─── FRAGMENTO DEL ARTÍCULO

Andrés Aberasturi – Lo de Cataluña, hoy no toca


MADRID, 30 (OTR/PRESS)

Estoy hasta el gorro de varios conceptos que siempre surgen en momentos críticos de tensión y que están presentes en la verborrea tan fácil como vacía de los que se enrocan en un buenismo hueco porque no se atreven a comprometerse; estoy harto de la «generosidad», de la «flexibilidad», de la «asimetría», de la «profundización» y, si me apuran estoy harto del «diálogo», todo, naturalmente, entrecomillado y en el contexto al que se aferran a esas palabras quienes las esgrimen una y otra vez sin ninguna convicción y, lo que es peor, sin ninguna explicación.

Cuando en determinadas ocasiones se oye hablar de «generosidad» en política o economía, lo que se está anunciando es un trato desigual en el que habrá ganadores (ganador) y perdedores y se utiliza un concepto tan hermoso como el de la generosidad cuando habría que hablar de cesión, de apaño, de mercadeo etc.

──────
─── ENTRADAS EXTRAÍDAS

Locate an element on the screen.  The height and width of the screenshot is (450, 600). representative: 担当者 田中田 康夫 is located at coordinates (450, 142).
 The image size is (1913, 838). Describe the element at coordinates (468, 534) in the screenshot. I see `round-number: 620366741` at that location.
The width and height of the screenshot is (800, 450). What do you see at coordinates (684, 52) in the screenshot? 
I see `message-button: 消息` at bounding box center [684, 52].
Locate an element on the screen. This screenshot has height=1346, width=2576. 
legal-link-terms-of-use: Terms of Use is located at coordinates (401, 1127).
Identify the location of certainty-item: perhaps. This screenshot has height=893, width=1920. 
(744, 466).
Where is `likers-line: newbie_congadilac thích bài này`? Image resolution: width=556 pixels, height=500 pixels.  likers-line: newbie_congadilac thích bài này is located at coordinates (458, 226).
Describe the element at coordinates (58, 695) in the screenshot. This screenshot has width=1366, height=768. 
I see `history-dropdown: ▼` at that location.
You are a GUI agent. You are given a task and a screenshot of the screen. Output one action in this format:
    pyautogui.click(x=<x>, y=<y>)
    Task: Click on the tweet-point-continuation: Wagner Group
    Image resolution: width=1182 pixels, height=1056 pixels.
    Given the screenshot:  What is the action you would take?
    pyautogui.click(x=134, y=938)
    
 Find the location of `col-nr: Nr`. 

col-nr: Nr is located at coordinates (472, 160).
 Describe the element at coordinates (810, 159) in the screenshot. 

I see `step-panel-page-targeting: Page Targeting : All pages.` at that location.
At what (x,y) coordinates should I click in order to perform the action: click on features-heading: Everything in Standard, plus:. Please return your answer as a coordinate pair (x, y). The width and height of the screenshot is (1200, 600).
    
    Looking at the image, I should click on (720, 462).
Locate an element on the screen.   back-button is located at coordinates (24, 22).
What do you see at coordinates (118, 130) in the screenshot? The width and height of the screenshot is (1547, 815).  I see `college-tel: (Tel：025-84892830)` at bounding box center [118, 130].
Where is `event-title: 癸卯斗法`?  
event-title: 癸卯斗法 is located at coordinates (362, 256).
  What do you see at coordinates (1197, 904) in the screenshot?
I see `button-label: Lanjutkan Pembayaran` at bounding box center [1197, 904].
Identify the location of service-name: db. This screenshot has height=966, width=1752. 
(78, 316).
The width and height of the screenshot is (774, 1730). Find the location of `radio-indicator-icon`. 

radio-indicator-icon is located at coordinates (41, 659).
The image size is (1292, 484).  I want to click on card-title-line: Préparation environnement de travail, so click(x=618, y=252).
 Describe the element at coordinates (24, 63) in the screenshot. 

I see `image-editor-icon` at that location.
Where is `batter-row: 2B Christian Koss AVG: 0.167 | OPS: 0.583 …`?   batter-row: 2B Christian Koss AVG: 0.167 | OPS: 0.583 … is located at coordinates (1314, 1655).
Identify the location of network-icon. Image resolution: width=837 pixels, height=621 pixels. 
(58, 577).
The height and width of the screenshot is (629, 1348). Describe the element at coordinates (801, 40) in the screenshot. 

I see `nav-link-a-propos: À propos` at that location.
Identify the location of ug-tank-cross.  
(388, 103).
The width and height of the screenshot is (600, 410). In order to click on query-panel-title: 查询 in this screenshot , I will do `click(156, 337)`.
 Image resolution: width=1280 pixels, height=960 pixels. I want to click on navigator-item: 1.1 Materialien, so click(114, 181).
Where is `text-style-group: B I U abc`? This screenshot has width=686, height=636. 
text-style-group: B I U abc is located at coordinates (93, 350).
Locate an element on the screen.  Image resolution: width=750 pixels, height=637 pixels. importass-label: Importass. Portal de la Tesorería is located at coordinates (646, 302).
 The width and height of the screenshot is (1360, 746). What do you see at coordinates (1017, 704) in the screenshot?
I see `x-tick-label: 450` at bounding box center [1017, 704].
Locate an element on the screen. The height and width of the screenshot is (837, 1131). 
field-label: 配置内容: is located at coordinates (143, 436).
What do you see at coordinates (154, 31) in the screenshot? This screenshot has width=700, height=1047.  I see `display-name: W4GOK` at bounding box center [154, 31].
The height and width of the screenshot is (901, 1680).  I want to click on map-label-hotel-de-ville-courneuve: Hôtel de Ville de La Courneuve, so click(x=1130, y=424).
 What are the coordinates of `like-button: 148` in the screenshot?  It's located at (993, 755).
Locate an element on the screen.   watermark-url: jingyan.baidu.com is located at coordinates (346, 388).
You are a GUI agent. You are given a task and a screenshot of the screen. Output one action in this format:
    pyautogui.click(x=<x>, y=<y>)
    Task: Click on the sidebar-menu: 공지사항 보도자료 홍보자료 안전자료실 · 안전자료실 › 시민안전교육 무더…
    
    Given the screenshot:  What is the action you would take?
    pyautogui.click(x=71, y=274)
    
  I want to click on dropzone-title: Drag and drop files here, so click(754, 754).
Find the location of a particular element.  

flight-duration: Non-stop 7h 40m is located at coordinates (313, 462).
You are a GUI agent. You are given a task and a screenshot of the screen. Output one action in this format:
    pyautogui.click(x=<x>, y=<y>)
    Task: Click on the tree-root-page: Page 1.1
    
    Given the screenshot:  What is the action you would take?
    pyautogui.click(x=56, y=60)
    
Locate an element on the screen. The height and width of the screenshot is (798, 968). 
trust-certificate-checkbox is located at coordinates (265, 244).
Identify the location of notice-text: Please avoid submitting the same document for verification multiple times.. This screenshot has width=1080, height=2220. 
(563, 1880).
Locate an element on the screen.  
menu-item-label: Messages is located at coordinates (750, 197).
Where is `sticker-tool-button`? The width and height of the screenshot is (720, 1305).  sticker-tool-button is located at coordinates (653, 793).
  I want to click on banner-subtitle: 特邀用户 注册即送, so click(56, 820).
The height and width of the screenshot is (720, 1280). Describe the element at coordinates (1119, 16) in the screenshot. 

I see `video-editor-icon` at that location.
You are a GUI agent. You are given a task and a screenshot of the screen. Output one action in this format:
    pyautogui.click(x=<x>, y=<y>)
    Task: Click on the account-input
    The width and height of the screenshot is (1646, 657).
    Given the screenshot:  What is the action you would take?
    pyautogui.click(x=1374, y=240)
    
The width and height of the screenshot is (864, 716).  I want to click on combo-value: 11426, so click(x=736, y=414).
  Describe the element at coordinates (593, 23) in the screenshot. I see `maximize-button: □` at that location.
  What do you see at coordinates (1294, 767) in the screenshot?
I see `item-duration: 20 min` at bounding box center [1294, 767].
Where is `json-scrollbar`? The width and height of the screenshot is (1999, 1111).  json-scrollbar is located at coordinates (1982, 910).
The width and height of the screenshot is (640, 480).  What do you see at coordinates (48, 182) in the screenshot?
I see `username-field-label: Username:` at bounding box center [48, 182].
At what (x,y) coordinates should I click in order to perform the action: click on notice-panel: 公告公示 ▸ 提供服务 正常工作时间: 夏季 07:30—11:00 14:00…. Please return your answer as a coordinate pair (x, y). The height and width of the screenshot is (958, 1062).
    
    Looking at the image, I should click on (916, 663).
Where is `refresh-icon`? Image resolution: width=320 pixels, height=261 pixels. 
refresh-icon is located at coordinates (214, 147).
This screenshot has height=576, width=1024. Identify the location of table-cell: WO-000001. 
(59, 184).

──────

- INSTRUCCIONES DE TRABAJO
Según el artículo, ¿qué se anuncia cuando en determinadas ocasiones se habla de «generosidad» en política o economía? Las filas provienen de otra fuente distinta al artículo.

- EJERCICIO RESUELTO
Un trato desigual en el que habrá ganadores y perdedores.